Keynote Speaker Alan Hirsch, author of Forgotten Ways & Untamed and church visionary, spoke on Ephesians 4 and the 5 different roles of leadership & ministry in verse 11: Apostle, Prophet, Evangelist, Shepherd, & Teachers. A major focus of Hirsch’s presentation, using the acronym “APEST” to denote the 5 functions,  was on how the church has lost the “APE”–Apostles, Prophets, & Evangelists. Hirsch, an avid researcher of movements in global and historical Christianity, asserts that many of the large problems and the decline of mainline churches in America/the West are a result of the current ecclesial (church) structures that contribute to a loss of the emphasis & importance of the APE–especially of the focus of ordination to the role of shepherd (pastor) and the role of  teacher (theologian). He posits that this lack of recognition and function in the Western church, and especially the UMC, is a direct result of this loss of the NT understanding of the nature (and mission) of the church (ecclesiology). He noted that many people who do or do not fit the accepted norms of a denomination’s expectation for ministers (especially APE’s in light of the emphasis on ST’s) have left the Mainline protestant churches resulting in either a “churchless mission” or a “missionless church.”

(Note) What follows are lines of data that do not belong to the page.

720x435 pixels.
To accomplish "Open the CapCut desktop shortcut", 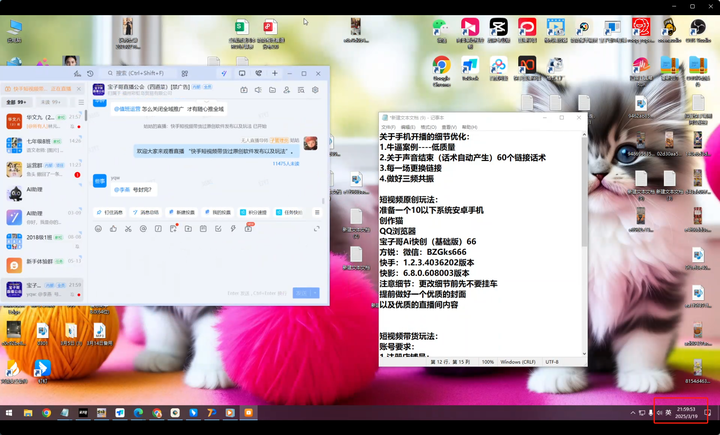I will click(498, 29).
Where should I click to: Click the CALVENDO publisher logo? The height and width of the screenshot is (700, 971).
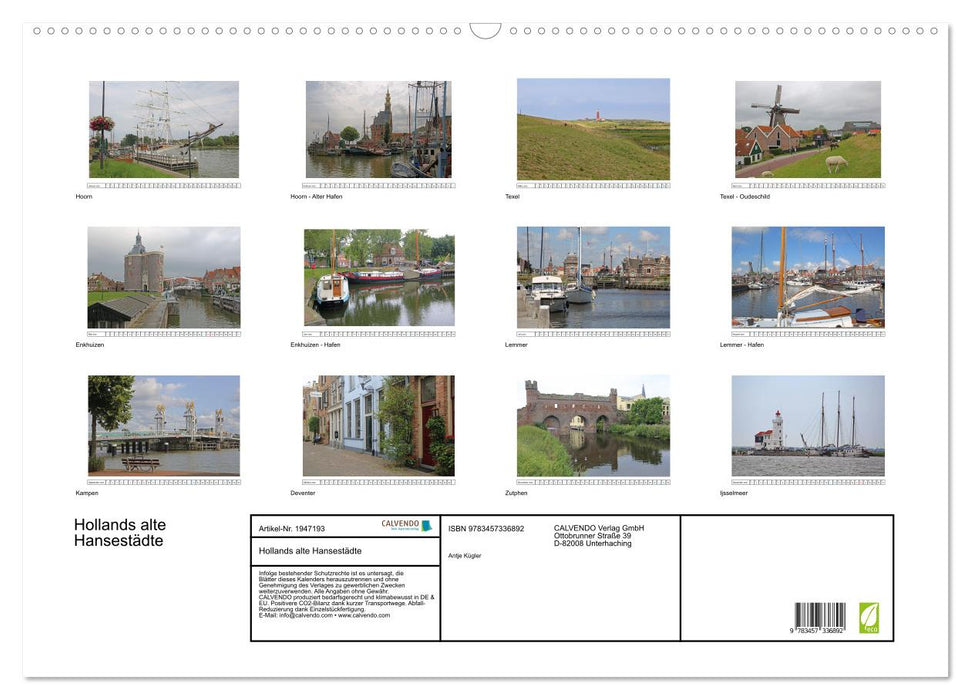click(398, 525)
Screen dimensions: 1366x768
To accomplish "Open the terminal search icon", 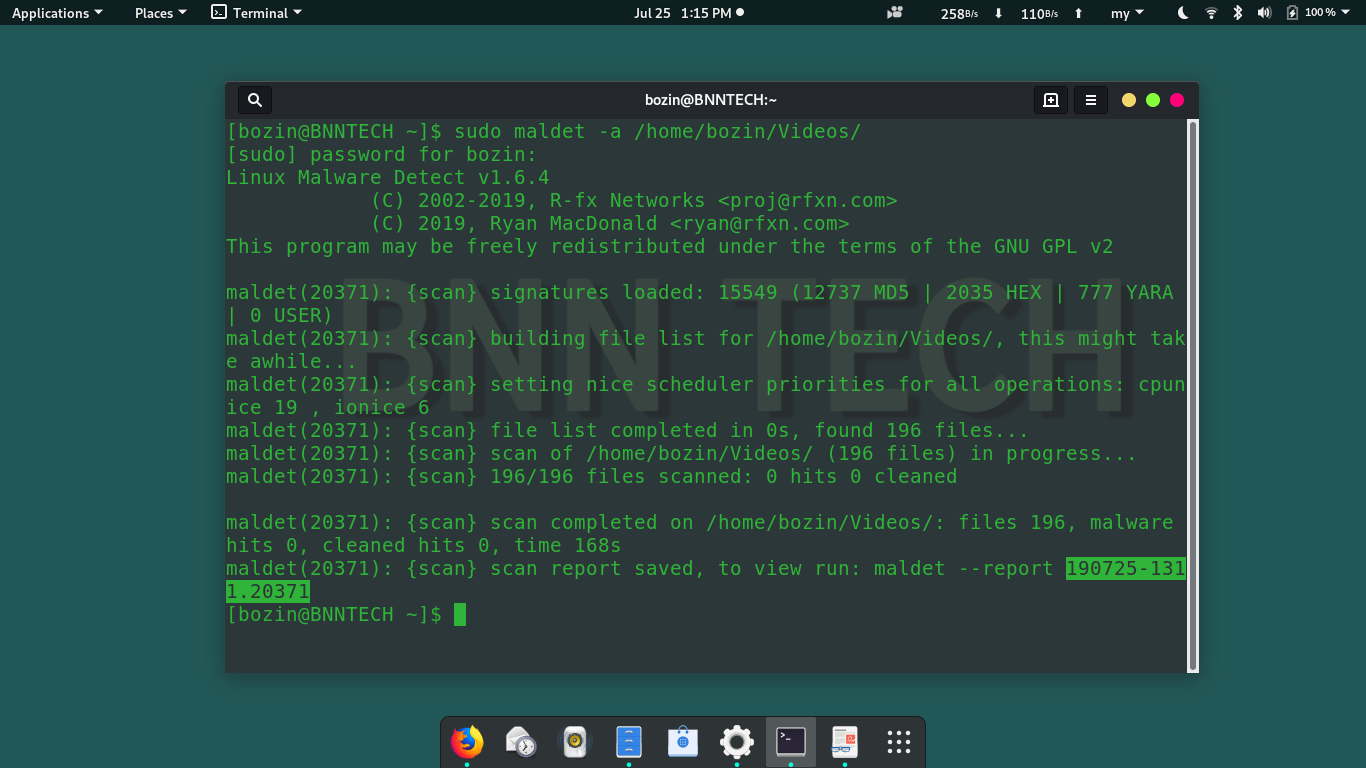I will (x=254, y=99).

Hirsch further described these 5 roles and also explained their sociological dimensions/functions:
Apostle–systematic designer/entrepreneurial/environment making;
Prophet–ask the right questions & question the status quo;
Evangelist–recruits/draws people in, likes sales/marketing/packaging;
Shepherd–knits people together causing cohesion & humanizes the efforts;
Teacher–helps bring about wisdom & understanding.

He explored the difficulties of the modern church and talked in some detail about the divisiveness of the laity/clergy divide–citing specifically the ills it can cause in the church. Hirsch also spoke of the need for leaders in each of these 5 areas of ministry and gave examples of how most of us would express one of the five functions as primary, secondary, etc and how knowing our own expressions of these roles might help us to be better in ministry.

After lunch (Chick-fil-a sponsored by Wesley Theological Seminary) there were two workshop sessions including further conversations with Alan Hirsch (which proved quite fruitful) and a variety of other options including “How to run a prayer room,” “Servant Evangelism,” “Sabbath Keeping,” and more.

Overall, another excellent day filled with hopeful-critical moments for engaging in prayer, conversation, worship, and reflection on how God is at work in our lives, our ministries, our campuses, our denomination, and our world.